See this page for node parameter assignment or the README.md file if using a launchfile. Let me know if it solves your issue!

Kn15263ss commented 7 years ago

I have change the confidence from yolo2_nodelet.cpp to 0.5, and re-catkin_make. But, It is still not detecting ant object. image image

tiagoshibata commented 7 years ago

Hmm, that's weird... Which camera node/nodelet are you using? Are you sure the camera stream is correct? Have you tried the sample launchfile given in the README.md of this repo (using uvc_camera)?

Kn15263ss commented 7 years ago

I using uvc_camera/CameraNodelet to run it.

tiagoshibata commented 7 years ago

I can try to run it locally if you're willing to share your files, but it might take some time (I'm a bit busy at the moment).

Kn15263ss commented 7 years ago

It was push on google cloud: https://drive.google.com/open?id=0B3pT9uJW73uAb0MwVm0zYzBad1k And very thank you!!

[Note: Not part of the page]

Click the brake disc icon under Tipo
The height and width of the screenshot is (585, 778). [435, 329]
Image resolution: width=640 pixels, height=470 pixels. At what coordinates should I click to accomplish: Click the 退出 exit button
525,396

Kn15263ss commented 7 years ago

@tiagoshibata Hi~ I have solved the problem, that can detecting object!! But, I don't know how I solved it :D... I just put my own data, label and config on your darknet from ros_yolo2, and train on it! Finally, It can detecting object! So..I don't know why I use my own darknet can't working, but use your can do it.

tiagoshibata commented 7 years ago

Great :) ! That's what I meant when I suggested using the Darknet version in the submodule of this repository. Darknet had breaking changes in the latest versions.